>> begin Entries shown

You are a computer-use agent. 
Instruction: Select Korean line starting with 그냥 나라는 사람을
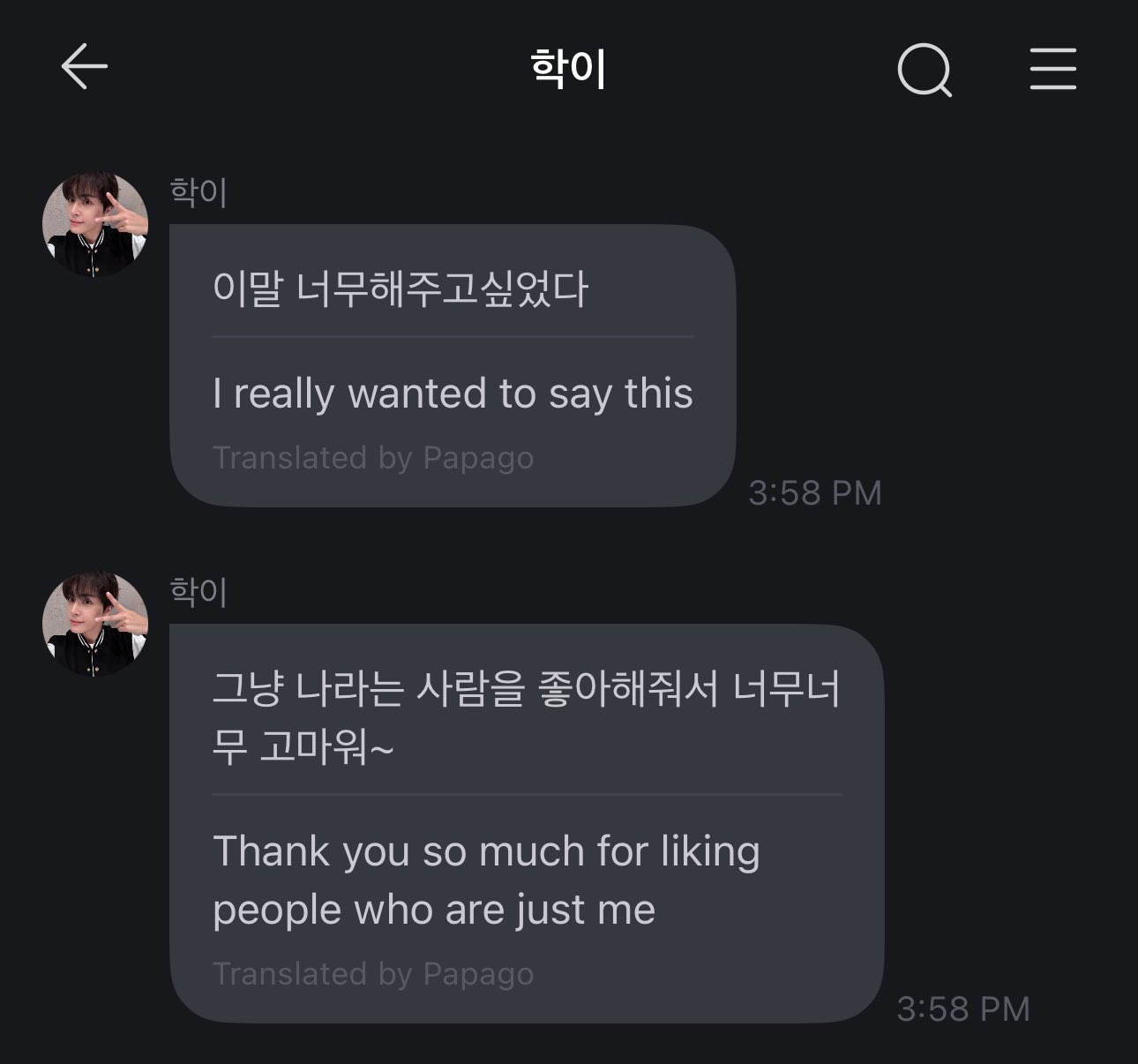tap(526, 689)
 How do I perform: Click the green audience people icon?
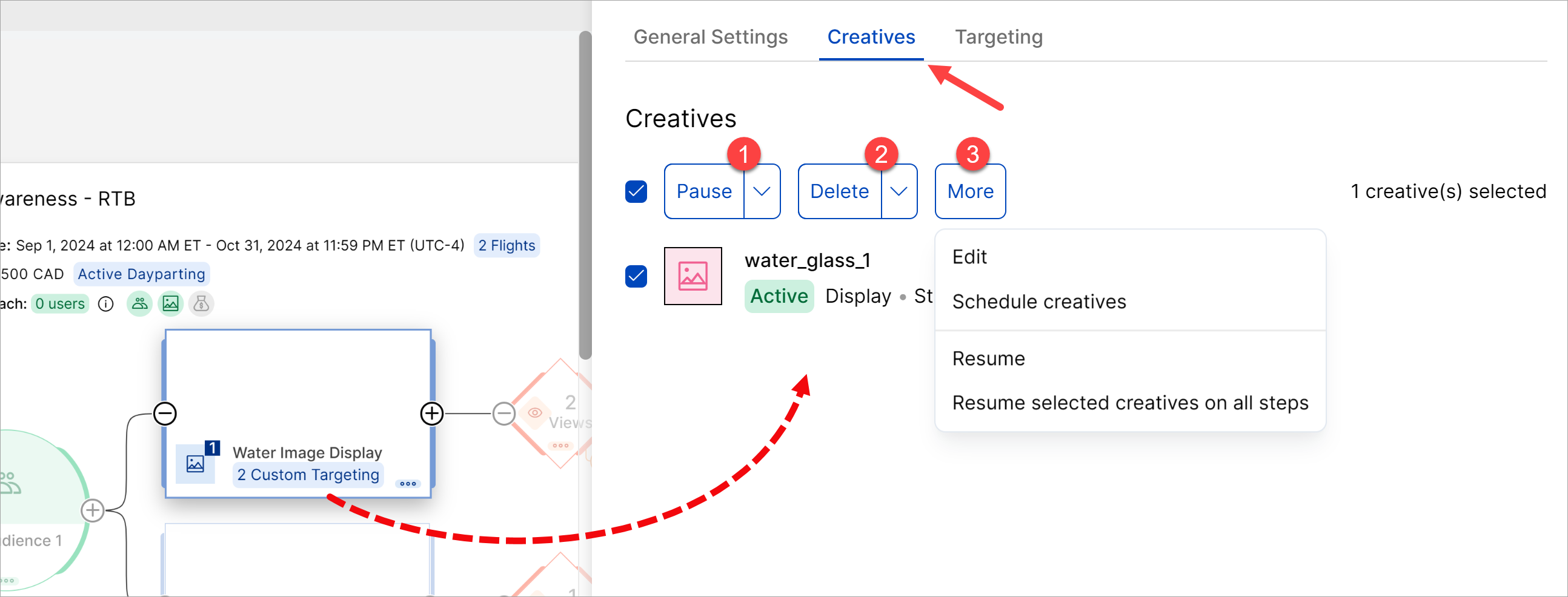(139, 304)
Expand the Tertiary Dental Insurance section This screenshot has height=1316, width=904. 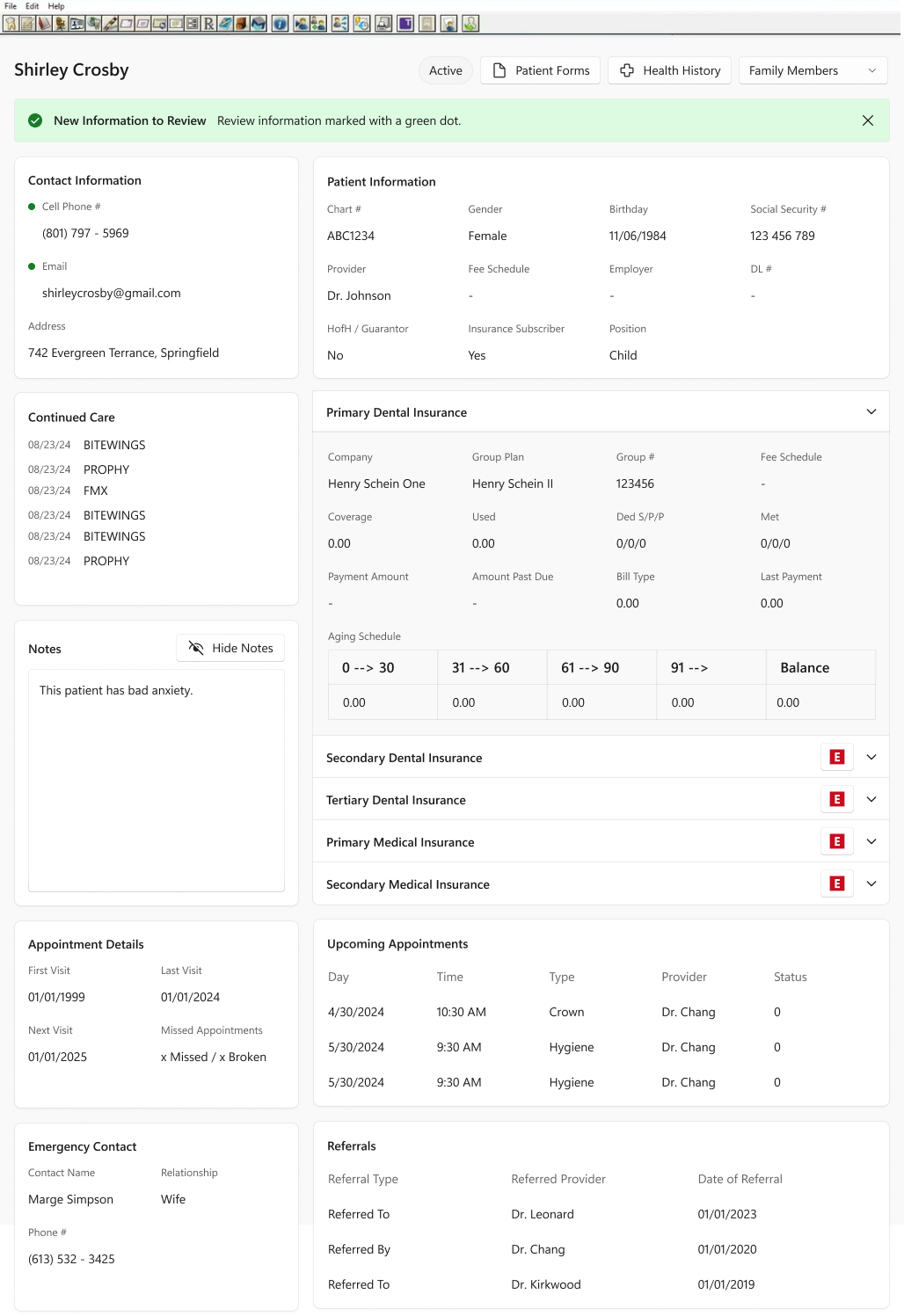click(871, 799)
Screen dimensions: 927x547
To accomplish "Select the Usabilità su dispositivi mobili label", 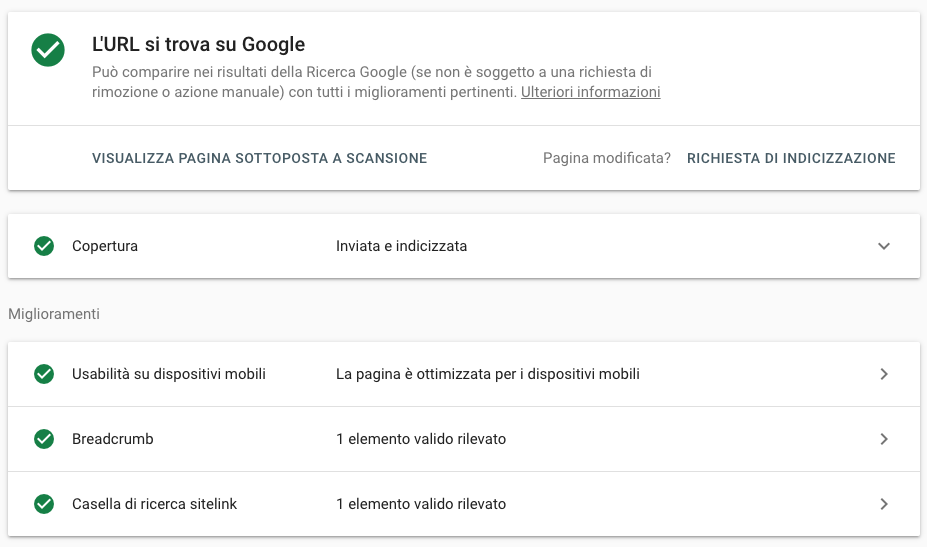I will pyautogui.click(x=169, y=374).
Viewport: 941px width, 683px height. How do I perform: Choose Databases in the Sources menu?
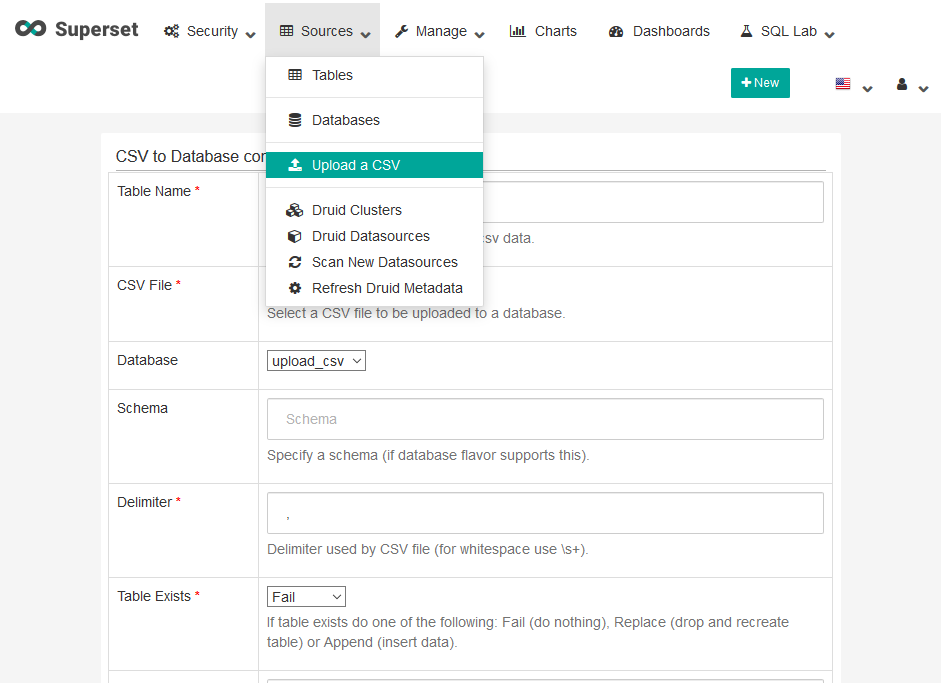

>> end Entries shown

### Direction
Return every line of the rows above that contains the word "perform". Case counts.

### Exercise result
 How do I perform: Click the green audience people icon?
Viewport: 941px width, 683px height. How do I perform: Choose Databases in the Sources menu?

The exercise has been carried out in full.